As involvement of the cervical spine leading to impaired neck rotation can be regarded as one of the most important limitations in patients with ankylosing spondylitis,9 categories exactly representing this concept could be added to one of the next versions of the classification. The latter also holds for the item “How much stiffness have you had because of your illness” of the HAQ-S. Spinal stiffness—one of the major complaints in ankylosing spondylitis—had to be linked to the ICF category 7800 (“sensation of muscle stiffness”), as the current version of the ICF does not include any other category closer to the sense of spinal stiffness.

The ICF based comparison provides information about the contents addressed in the different measures. Therefore, it can be a useful tool when selecting specific measures for a study.

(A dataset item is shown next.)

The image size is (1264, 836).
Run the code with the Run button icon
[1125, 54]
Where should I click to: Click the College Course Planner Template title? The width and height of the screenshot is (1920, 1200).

The first question when selecting measures is to decide what should be measured in consideration of the study end points, the population studied, and the planned intervention. The second question is to decide which measure to use. If one considers the contents covered in different measures, a selection based on the question “What should be measured?” can be made. Moreover, using the ICF as a reference framework allows a researcher or a recommending body to see which domains are covered in a specific instrument and therefore whether it is necessary to complement the study with further measures. When compared with other types of qualitative review, the most important advantage of the content comparison of measures based on the ICF is the use of an external and independent reference to which all the instruments can be linked and by which all the instruments can be compared.

Measures vary both in the breadth of the dimensions measured and in the thoroughness and depth with which these different dimensions are measured.20,21 Thus the comparison of instruments often represents a cumbersome exercise. This could explain why many studies compare the psychometric properties of instruments but content comparisons are scarcely represented in the literature. As comparison based on the ICF is carried out at the level of concepts, this difficulty is overcome. Comparison based on the ICF provides insight into both the bandwidth of the different generic instruments—that is, the breadth of health dimensions measured—and the precision of the instruments—that is, the thoroughness and depth of measurement.

Conclusion

The ICF provides an excellent common framework when comparing the contents of disease specific instruments for patients with ankylosing spondylitis. The linking process is a very valuable tool for making a detailed critical analysis of instruments for assessing physical functional ability, as it clearly shows which health domains are covered by them. For a future revision of the ICF, the specification of major limitations in patients with ankylosing spondylitis could provide a reference framework to define exactly what should be measured and which measures or items should be selected in detail to provide the most comprehensive picture of patients with ankylosing spondylitis. The ICF could then serve as a guideline for the design of innovative disease specific instruments for ankylosing spondylitis.